Troubleshooting Exposed Nginx Applications
In order to identify why the traffic is being dropped from the second worker, we need to enable log rules.
Let’s update our DefaultDeny GloablNetwork Policy so we can identify how the traffic is arriving to worker 10.128.147.102.
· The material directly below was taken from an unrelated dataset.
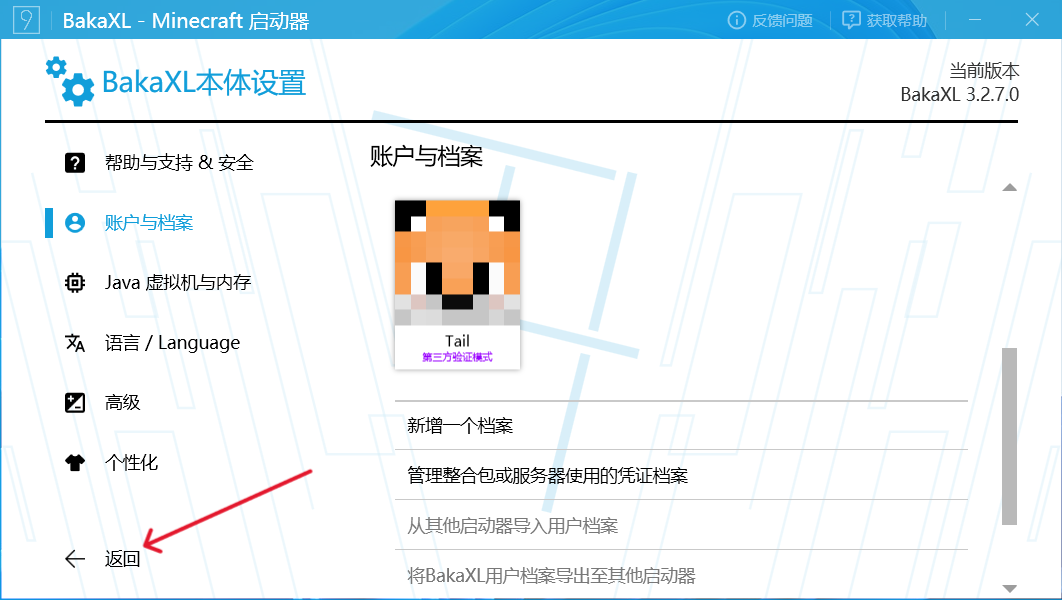The width and height of the screenshot is (1062, 600).
Task: Open Java 虚拟机与内存 via its chip icon
Action: tap(75, 283)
apiVersion: projectcalico.org/v3
kind: GlobalNetworkPolicy
metadata:
name: deny-app-policy
spec:
namespaceSelector: has(projectcalico.org/name) && projectcalico.org/name not in {"kyverno", "kube-system", "calico-system", "kube-node-lease", "kube-public", "kubernetes-dashboard", "metallb-system", "pf9-addons", "pf9-monitoring", "pf9-olm", "pf9-operators", "platform9-system"}
types:
- Ingress
- Egress
ingress:
# log all ingress attempts that are not allowed
- action: Log
destination: {}
protocol: TCP
source: {}
egress:
# allow all namespaces to communicate to DNS pods
- action: Allow
protocol: UDP
destination:
selector: 'k8s-app == "kube-dns"'
ports:
- 53
calicoctl apply -f global-default-deny-log.yaml
Let’s ssh in to worker 10.128.147.102 and take a look at /var/log/messages and then try to curl http://10.128.146.177:32127 so we can see what traffic is being dropped.
curl http://10.128.146.177:32127 --max-time 5
curl: (28) Operation timed out after 5005 milliseconds with 0 bytes received
Inside /var/log/messages, from worker 10.128.147.102, we were able to see the following kernel messages with the traffic flow that is being dropped.
Feb 16 18:20:49 kyverno03 kernel: calico-packet: IN=eth0 OUT=calia58d9dbfdee MAC=fa:16:3e:c2:43:f3:fa:16:3e:01:2e:36:08:00 SRC=10.128.146.177 DST=10.20.112.90 LEN=64 TOS=0x00 PREC=0x00 TTL=59 ID=0 DF PROTO=TCP SPT=44342 DPT=80 WINDOW=65535 RES=0x00 SYN URGP=0
Feb 16 18:20:50 kyverno03 kernel: calico-packet: IN=eth0 OUT=calia58d9dbfdee MAC=fa:16:3e:c2:43:f3:fa:16:3e:01:2e:36:08:00 SRC=10.128.146.177 DST=10.20.112.90 LEN=64 TOS=0x00 PREC=0x00 TTL=60 ID=0 DF PROTO=TCP SPT=44342 DPT=80 WINDOW=65535 RES=0x00 SYN URGP=0
Let’s Identify what is what.
kubectl get pods -n advanced-policy-demo -o wide
NAME READY STATUS RESTARTS AGE IP NODE NOMINATED NODE READINESS GATES
pod/nginx-6799fc88d8-zp4zj 1/1 Running 0 21h 10.20.112.90 10.128.147.102 <none> <none>
kubectl get nodes
NAME STATUS ROLES AGE VERSION
10.128.146.177 Ready master 7d19h v1.20.11
10.128.146.255 Ready,SchedulingDisabled master 7d19h v1.20.11
10.128.147.102 Ready master 7d19h v1.20.11
10.128.147.68 Ready,SchedulingDisabled worker 7d19h v1.20.11
The IP address 10.20.112.90 is the IP of the pod from the replica set, the source IP that is initiating the traffic is worker 10.128.146.177.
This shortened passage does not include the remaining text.